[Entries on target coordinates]

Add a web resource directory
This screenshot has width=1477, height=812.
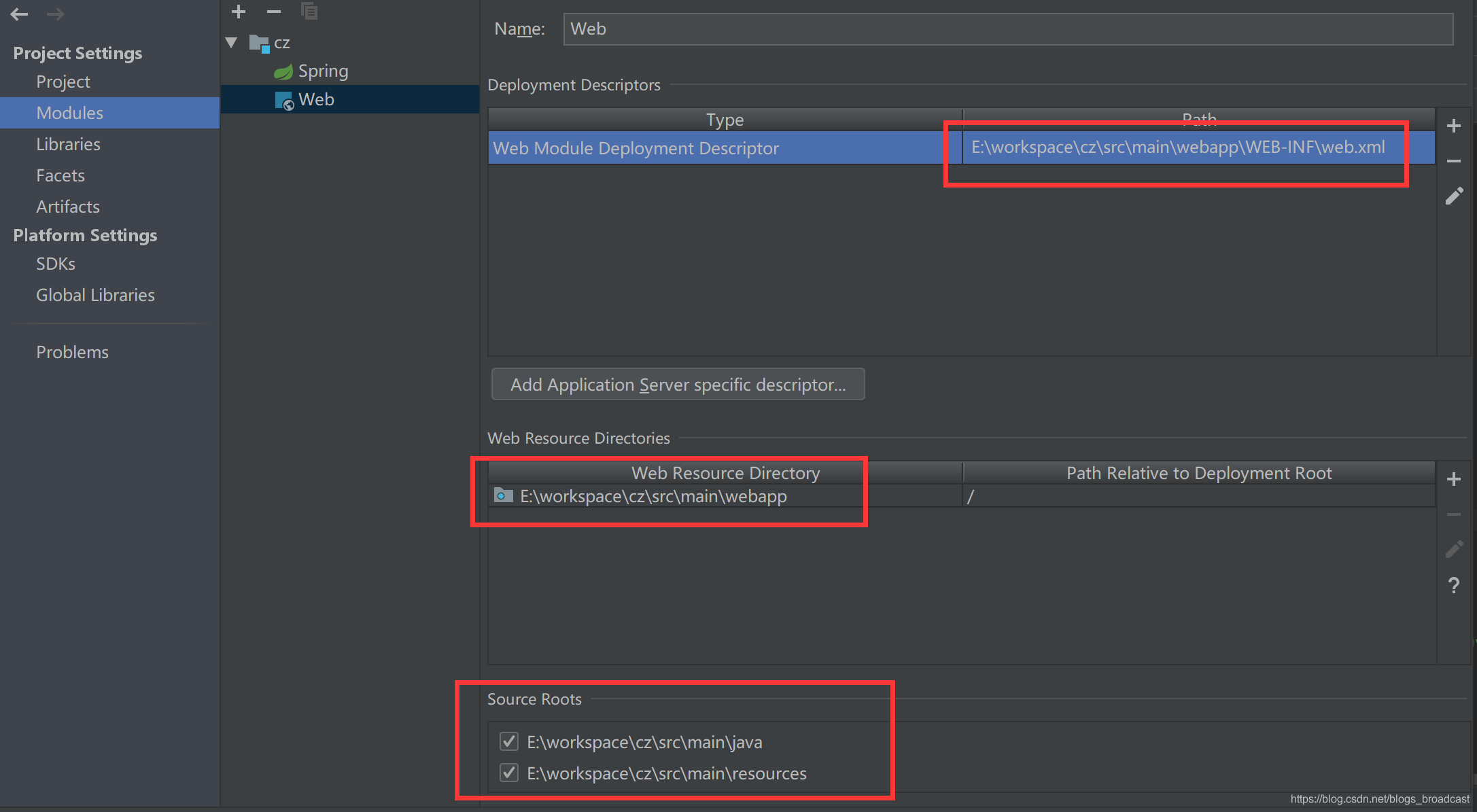coord(1453,479)
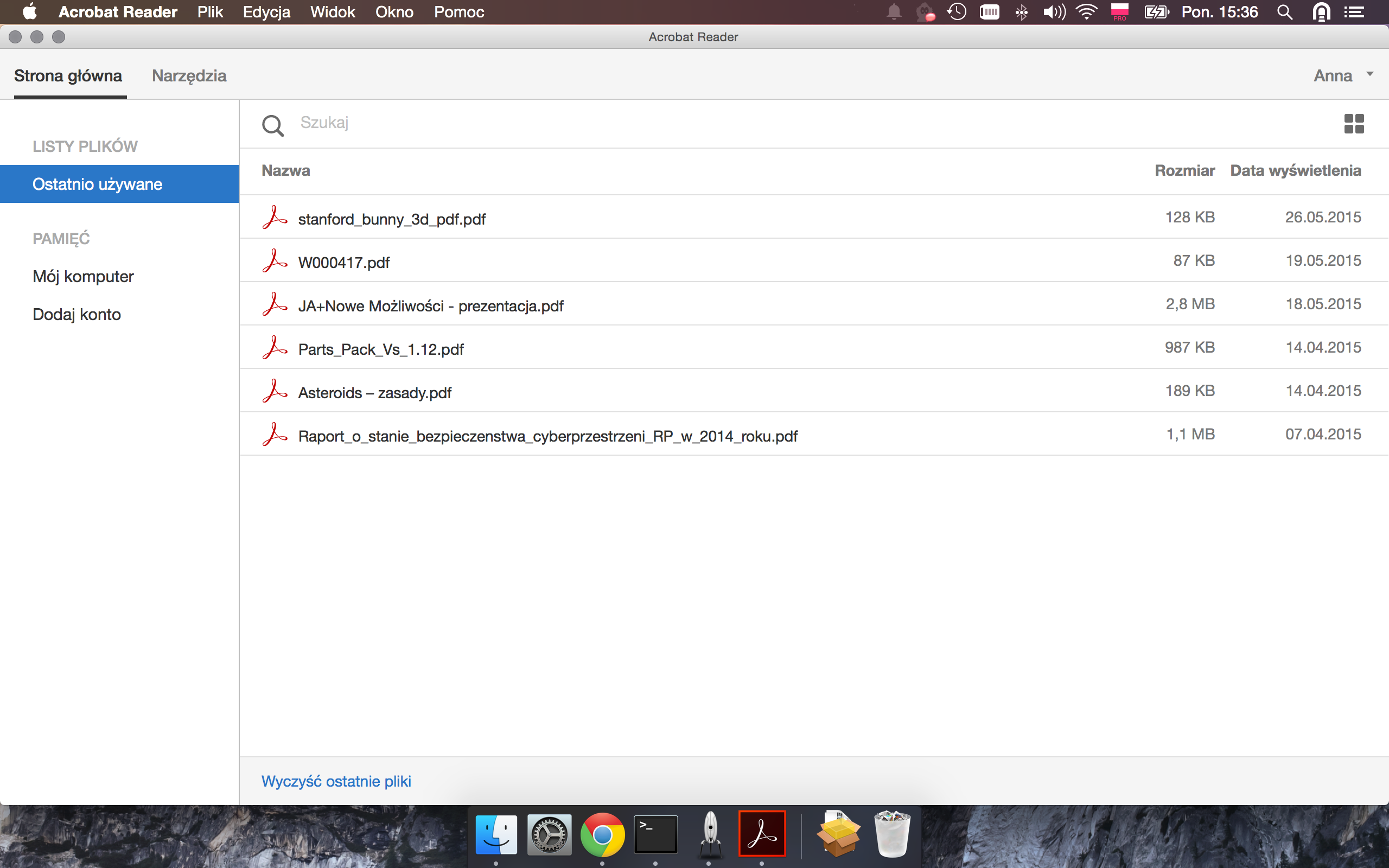Open the Plik menu
1389x868 pixels.
point(209,12)
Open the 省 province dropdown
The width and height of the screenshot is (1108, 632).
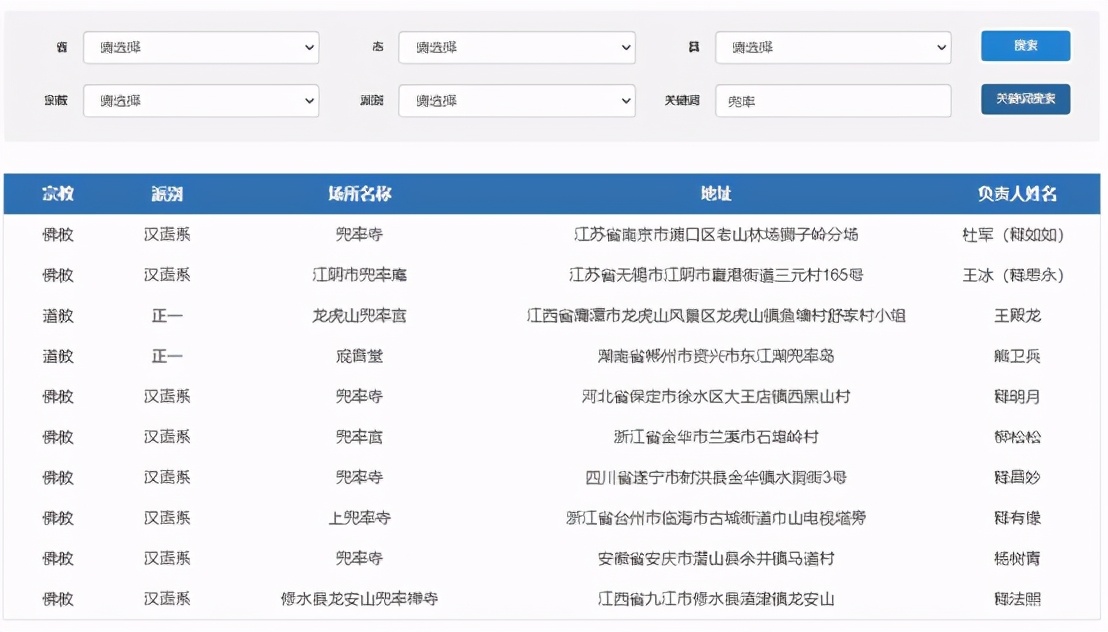[200, 47]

* [SET TASK] Output every line of the data above verbatim, leaving out the pictures.

* [SOLVED PROBLEM]
Add a web resource directory
This screenshot has width=1477, height=812.
coord(1453,479)
Open the Plik menu
1389x868 pixels.
point(209,12)
Open the 省 province dropdown
The width and height of the screenshot is (1108, 632).
[200, 47]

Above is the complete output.